Repeat every line of the items below, requests included, but shift each coordinate in the answers by adding 45 to every number. Leave the numbers in the requests unchanged, and omit the pictures.
** BEGIN RECORDS FOR THIS EXERCISE **
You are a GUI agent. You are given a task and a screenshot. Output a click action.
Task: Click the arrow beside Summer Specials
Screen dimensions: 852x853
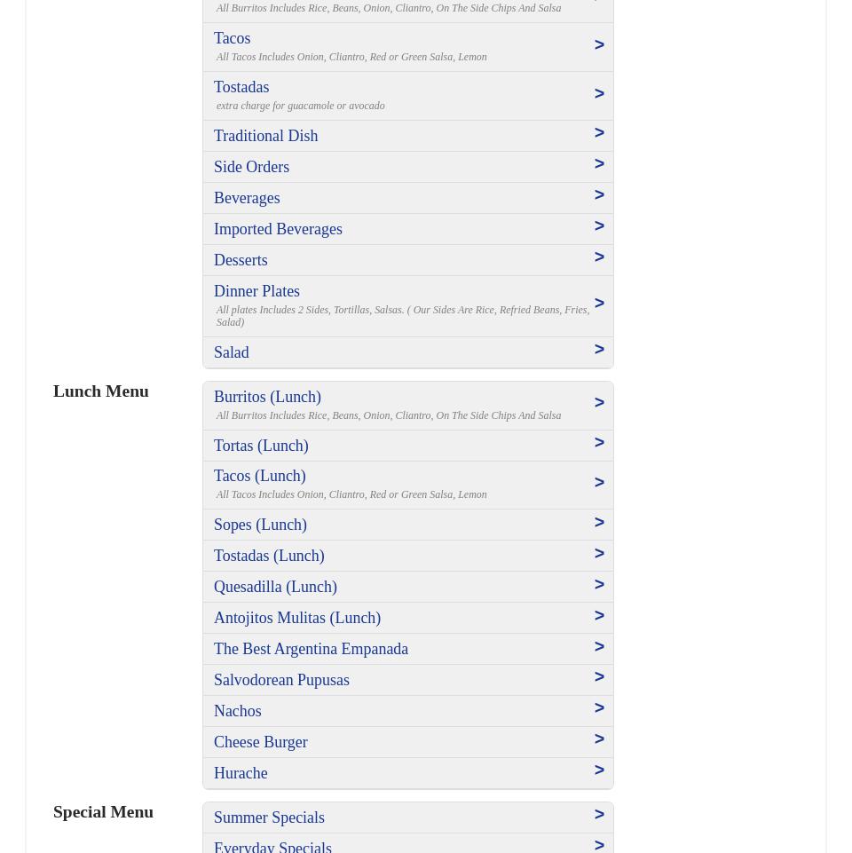point(599,815)
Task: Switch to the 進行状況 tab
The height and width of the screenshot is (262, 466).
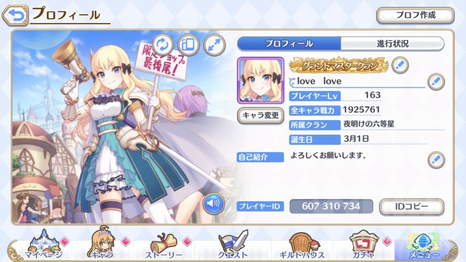Action: pyautogui.click(x=392, y=44)
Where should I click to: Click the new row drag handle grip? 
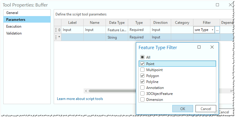coord(56,37)
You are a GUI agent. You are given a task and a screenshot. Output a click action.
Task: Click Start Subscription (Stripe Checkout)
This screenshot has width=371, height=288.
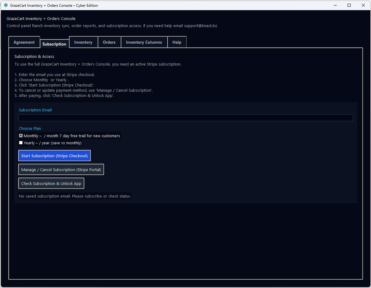click(54, 155)
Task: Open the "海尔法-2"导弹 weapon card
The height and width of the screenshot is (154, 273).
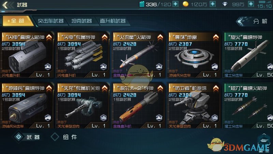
** END RECORDS FOR THIS EXERCISE **
**FULL SOLUTION:**
You are a GUI agent. You are given a task and a screenshot. Output a click action.
Task: Click the arrow beside Summer Specials
Screen dimensions: 852x853
point(644,860)
Task: Switch to the 進行状況 tab
The height and width of the screenshot is (262, 466).
Action: pyautogui.click(x=437, y=89)
Where should I click to: Click the new row drag handle grip? 
coord(101,82)
You are a GUI agent. You are given a task and a screenshot. Output a click action.
Task: Click Start Subscription (Stripe Checkout)
This screenshot has width=371, height=288.
click(99, 200)
Task: Open the "海尔法-2"导弹 weapon card
The height and width of the screenshot is (154, 273).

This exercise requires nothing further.